(EXTRACTED TEXT begins)

Many people see spring as the ultimate time for wild food, with tender greens like chickweed and violets and cooked greens like fresh young nettles. But there are plenty of wild edibles this time of the year, too. You just need to know what to look for! My friend and colleague Frank Cook used to say, “Eat something wild every day” and eating wild food nourishes our spirit in a way that can’t be explained by nourishing our “wild self.”
 
My most recent exploration into wild foods is Common Milkweed (Asclepias syriaca). An abundant plant over most of the eastern half of the U.S., it grows in fields and meadows in prolific abundance. Best known as the preferred plant of the monarch butterflies, it is also a tasty edible – as long as you know you have the right species. This is a tall plant with wide hairy leaves growing abundantly in fields. Some of the species that are native may have toxic glycosides, but they will also taste bitter, whereas common milkweed tastes like a yummy vegetable.

(EXTRACTED TEXT ends)

TASK SET:
[A] Decide whether each statement agrees with the passage on wild foods, and support each yes or no with the deciding words quoted from it. (i) Common milkweed grows over most of the eastern half of the U.S. (ii) Native species that may contain toxic glycosides taste sweet. (iii) Frank Cook used to say, "Eat something wild every week."
[B] Pick up the passage on wild foods after its final sentence and continue it.

(EXTRACTED INFORMATION begins)

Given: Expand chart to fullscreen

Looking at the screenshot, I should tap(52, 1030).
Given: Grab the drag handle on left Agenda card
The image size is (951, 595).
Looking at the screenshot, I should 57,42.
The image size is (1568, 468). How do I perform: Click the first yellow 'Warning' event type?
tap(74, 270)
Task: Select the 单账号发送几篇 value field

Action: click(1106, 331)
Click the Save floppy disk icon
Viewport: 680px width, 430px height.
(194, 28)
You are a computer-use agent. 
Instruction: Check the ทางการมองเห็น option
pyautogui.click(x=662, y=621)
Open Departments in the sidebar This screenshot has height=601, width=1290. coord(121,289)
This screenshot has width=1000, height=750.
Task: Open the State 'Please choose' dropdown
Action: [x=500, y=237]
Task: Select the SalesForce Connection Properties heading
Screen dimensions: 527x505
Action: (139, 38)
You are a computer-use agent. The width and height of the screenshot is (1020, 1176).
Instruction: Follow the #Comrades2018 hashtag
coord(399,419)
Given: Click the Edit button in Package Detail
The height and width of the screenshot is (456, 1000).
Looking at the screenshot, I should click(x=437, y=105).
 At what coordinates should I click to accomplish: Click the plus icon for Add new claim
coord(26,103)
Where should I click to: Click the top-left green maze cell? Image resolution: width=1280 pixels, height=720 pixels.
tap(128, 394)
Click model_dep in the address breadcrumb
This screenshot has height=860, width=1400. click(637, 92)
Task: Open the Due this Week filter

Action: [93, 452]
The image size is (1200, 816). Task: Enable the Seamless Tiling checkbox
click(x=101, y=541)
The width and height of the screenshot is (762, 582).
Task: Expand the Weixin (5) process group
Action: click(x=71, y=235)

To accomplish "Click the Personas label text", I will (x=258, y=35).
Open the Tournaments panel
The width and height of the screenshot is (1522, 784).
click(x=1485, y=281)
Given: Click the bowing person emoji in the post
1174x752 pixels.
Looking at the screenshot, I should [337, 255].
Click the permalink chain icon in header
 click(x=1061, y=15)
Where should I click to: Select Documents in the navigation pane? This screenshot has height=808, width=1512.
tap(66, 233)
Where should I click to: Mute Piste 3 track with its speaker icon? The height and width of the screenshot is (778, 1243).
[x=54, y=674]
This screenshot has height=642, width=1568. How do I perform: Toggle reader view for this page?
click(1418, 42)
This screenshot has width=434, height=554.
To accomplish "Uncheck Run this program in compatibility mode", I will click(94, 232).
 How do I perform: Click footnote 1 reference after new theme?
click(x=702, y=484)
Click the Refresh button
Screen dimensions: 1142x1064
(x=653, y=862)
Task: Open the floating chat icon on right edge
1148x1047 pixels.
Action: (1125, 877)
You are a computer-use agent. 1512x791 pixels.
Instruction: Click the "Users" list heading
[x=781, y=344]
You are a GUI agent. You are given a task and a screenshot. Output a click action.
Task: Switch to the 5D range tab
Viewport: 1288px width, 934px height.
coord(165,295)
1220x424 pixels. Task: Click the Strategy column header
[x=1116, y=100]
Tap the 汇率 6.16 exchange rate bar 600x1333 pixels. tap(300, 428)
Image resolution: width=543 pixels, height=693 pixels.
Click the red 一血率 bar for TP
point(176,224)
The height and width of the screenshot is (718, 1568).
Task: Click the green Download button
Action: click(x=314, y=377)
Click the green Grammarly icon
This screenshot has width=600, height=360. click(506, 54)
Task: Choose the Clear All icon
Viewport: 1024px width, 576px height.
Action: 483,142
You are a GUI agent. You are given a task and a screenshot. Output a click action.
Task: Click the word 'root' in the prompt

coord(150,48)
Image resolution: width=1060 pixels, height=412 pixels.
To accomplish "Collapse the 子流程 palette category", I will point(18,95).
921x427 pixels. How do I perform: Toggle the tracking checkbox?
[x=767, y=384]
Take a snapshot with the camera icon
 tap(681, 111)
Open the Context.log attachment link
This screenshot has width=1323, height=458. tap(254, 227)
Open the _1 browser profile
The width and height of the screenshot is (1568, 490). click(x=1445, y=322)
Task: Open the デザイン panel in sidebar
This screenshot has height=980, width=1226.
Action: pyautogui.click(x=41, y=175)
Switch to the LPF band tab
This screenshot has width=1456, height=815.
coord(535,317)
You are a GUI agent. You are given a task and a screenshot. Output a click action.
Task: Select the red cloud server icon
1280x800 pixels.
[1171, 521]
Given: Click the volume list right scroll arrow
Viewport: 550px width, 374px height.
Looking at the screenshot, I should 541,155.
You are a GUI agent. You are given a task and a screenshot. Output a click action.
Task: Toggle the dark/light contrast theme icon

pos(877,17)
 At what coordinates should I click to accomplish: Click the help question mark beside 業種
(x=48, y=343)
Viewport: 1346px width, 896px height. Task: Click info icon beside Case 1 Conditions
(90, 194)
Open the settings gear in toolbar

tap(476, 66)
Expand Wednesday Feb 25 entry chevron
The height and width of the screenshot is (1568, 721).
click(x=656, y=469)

(EXTRACTED INFORMATION ends)

EXERCISE RESULTS:
[A]
(i) Yes: "An abundant plant over most of the eastern half of the U.S."
(ii) No: "they will also taste bitter"
(iii) No: "Eat something wild every day"

[B]
I had always been taught that this plant needs to be cooked in two changes of water, but Samuel Thayer set me straight. His excellent books on wild foods, “Nature’s Garden,” (2010) and “The Forager’s Harvest” (2006) go so far beyond other wild foods books there’s not really any comparison. And from his books I learned that rather than blanching the hell out of them, you can cook either the unopened buds, the shoots or the young seedpods either by steaming, boiling or even throw it in a stir-fry.
 
So last night I ate the young flower buds two different ways, first by boiling for just about 5 minutes and eating with a bit of butter and salt. This gave a sweet vegetable taste that reminded me of peas, but I can’t find the exact word for describing the flavor except for “Yummy.”
 
I also tried clipping the flower buds off the cluster and frying it with onions and asparagus, but the flavor got lost in the mix. Still, a great texture. For most of you reading this, you can probably find a nearby meadow or pasture and harvest as many flowers as you want to eat! Just don’t get that milky latex that leaks out of the stem on your nice pants. And wash your pruners or knife afterwards, or they will be sticky for days.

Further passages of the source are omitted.